• [Tarefas a realizar]:
(a) Na reportagem sobre o porto de Wilhelmshaven, como se chama o navio de processamento de GNL de quase 300 metros?
(b) Liste todos os países citados na reportagem sobre o porto de Wilhelmshaven.
(c) Escreva a continuação da reportagem sobre o porto de Wilhelmshaven a partir do ponto em que ela termina.

• [Texto fornecido]:
= = =

WILHELMSHAVEN, Alemanha – Quando uma grande empresa de energia quis trazer gás natural liquefeito para a Alemanha através do porto de Wilhelmshaven, no Mar do Norte, há três anos, a proposta atingiu um muro de tijolos. A empresa não conseguiu encontrar clientes suficientes, o governo ofereceu apenas apoio morno e os moradores denunciaram o esquema como uma ameaça a um pomar de maçãs local.
“Suco de maçã, não GNL”, disseram os manifestantes. A empresa, Uniper, engavetou seus planos.
Agora, tubos de aço estão sendo lançados no fundo do mar para se preparar para a chegada de um navio de processamento de GNL de quase 300 metros de comprimento, o Höegh Esperanza. Perto dali, equipes de construção em escavadeiras estão cavando ao longo do perímetro de uma floresta para abrir caminho para um novo gasoduto de 32 quilômetros para se conectar à rede de gás da Alemanha.
A esperança é que o gás comece a chegar aqui antes do final do inverno, disse a Uniper, à medida que a demanda por aquecimento das casas aumenta.
A Alemanha está em uma corrida para trazer mais gás natural de novas fontes, enquanto a Rússia sufoca lentamente a quantidade de combustível que fornece à maior economia da Europa, uma punição por se opor à invasão da Ucrânia. Na quarta-feira, a Rússia cortou os fluxos através do oleoduto Nord Stream 1 que conecta os dois países a um quinto da capacidade, a mais recente redução desde que começou a restringir as entregas em junho. As apostas estão aumentando à medida que as autoridades em Berlim se preparam para um possível racionamento de gás e uma desaceleração econômica se as entregas forem interrompidas.

= = =

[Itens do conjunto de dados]

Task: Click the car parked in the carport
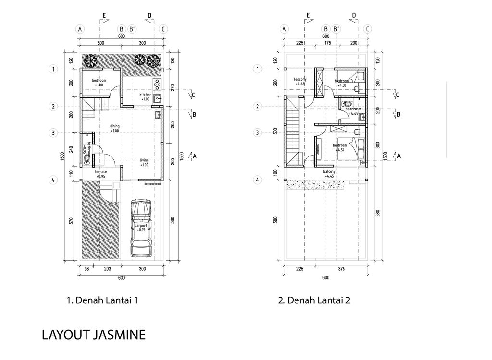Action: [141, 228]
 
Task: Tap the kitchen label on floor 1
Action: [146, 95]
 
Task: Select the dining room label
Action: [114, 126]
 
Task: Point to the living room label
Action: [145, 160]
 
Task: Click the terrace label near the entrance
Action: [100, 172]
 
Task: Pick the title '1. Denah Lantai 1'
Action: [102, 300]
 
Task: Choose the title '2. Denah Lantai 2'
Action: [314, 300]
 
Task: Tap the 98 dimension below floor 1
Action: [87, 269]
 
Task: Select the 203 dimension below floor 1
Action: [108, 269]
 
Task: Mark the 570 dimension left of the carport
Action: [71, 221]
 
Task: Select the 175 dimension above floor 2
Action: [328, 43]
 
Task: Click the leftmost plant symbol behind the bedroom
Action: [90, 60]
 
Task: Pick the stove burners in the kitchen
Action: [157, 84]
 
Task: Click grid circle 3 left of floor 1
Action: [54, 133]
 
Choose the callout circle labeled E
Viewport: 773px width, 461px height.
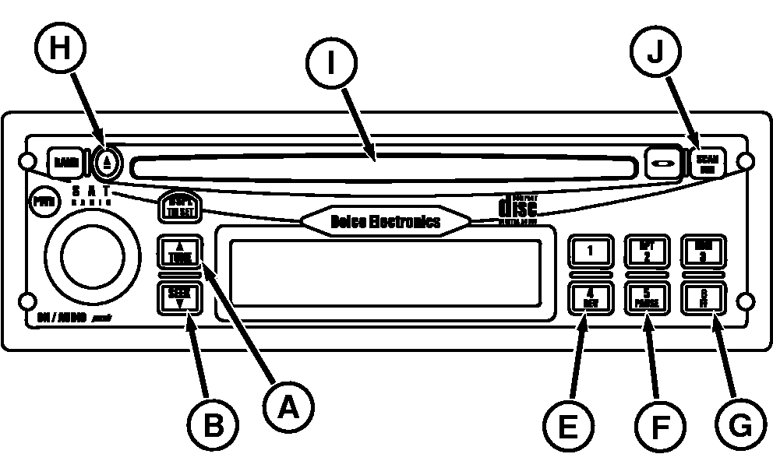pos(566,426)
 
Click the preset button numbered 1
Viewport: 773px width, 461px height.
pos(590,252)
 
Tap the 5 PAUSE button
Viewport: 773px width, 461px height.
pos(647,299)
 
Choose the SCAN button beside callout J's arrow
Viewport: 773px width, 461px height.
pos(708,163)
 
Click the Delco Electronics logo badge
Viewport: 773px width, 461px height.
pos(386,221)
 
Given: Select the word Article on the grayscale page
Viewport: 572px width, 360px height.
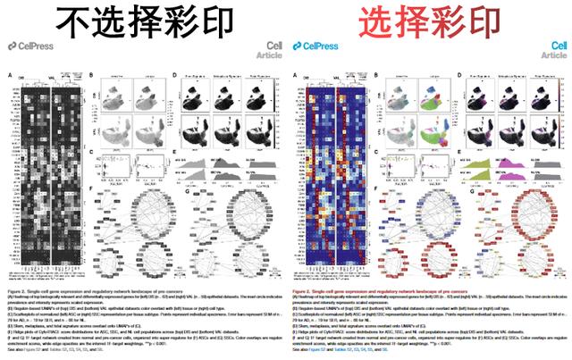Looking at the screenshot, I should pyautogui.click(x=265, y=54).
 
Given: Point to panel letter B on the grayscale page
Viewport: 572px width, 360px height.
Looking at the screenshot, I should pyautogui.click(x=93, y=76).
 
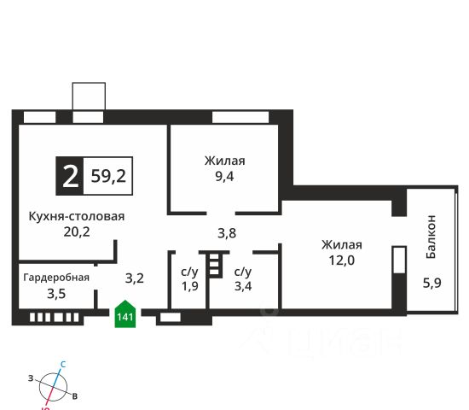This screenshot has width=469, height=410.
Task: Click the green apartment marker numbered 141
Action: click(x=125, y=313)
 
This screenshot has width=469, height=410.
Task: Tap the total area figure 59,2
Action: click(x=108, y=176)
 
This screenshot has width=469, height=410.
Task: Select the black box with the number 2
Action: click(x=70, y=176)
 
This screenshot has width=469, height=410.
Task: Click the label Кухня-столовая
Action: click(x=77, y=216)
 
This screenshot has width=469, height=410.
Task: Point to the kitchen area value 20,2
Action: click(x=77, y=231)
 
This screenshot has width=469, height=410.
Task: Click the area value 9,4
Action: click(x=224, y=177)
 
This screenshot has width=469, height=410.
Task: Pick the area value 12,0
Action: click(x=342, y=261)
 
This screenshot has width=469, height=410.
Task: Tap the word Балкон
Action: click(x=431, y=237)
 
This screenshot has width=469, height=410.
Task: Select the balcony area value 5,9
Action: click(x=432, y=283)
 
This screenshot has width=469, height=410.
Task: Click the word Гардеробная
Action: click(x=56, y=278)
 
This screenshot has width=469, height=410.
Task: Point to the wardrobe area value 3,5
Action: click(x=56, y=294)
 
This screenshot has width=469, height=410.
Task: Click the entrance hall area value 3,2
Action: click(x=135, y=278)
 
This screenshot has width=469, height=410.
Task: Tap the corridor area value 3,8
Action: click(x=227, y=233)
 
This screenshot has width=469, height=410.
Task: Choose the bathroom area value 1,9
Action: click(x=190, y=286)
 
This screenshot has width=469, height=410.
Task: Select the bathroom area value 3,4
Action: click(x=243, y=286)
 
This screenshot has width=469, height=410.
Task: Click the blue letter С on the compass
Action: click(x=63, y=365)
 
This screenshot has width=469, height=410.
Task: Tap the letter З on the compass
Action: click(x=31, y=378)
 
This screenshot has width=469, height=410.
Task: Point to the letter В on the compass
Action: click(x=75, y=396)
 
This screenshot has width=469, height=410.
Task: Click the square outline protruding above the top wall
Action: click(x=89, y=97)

= = =

• [Resultados por tarefa]:
(a) Höegh Esperanza.

(b) Alemanha, Rússia e Ucrânia.

(c)
O GNL é o combustível mais prontamente disponível para compensar o déficit. Há muito considerado uma alternativa superfaturada para fluxos confiáveis via gasoduto da Sibéria, o GNL quase da noite para o dia se tornou a resposta à dependência excessiva da Alemanha em um único fornecedor e a esperança de se manter aquecido durante o inverno.
Quando Berlim pediu que as empresas ajudassem a aumentar a oferta de energia, disse Holger Kreetz, diretor de operações da Uniper para gestão de ativos, tudo o que sua empresa precisava fazer era tirar os planos da gaveta.
“Este é um projeto importante que nos ajudará a superar esta crise”, disse Kreetz. “Também destaca o que é possível quando a vontade política existe.”
Ministros de Energia da União Europeia concordaram na terça-feira em pedir a todos os 27 países membros que reduzam voluntariamente seu consumo de gás natural em 15 por cento até a primavera. A Alemanha está visando cortes ainda mais profundos e, ao mesmo tempo, reservou 2,5 bilhões de euros (US$ 2,55 bilhões) para alugar quatro navios de processamento de GNL, incluindo o destinado a Wilhelmshaven.
A urgência de levar os projetos adiante é incomum em um país conhecido por deliberações e revisões governamentais exaustivas. Mas a dependência da Alemanha de energia importada deixou poucas opções para Berlim se esperasse manter sua economia funcionando. A medida é complicada pelo fato de que Berlim está avançando com a Uniper, uma empresa que acabou de concordar em resgatar por causa de suas lutas em meio à crise de energia causada pela guerra na Ucrânia.
Em uma entrevista em um restaurante de peixe com vista para o porto de Wilhelmshaven, Kreetz disse que nunca havia feito negócios dessa maneira acelerada, mas que, dada a crise de energia, era “certo” comprimir o planejamento e a análise financeira que acompanhava grandes projetos de energia. “Caso contrário, você perderia muito tempo que precisamos para construir”, disse ele.
Wilhelmshaven, onde a observação de pássaros e o turismo existem ao lado de um porto de contêineres e base naval, está na frente e no centro do plano da Alemanha de substituir o gás natural russo.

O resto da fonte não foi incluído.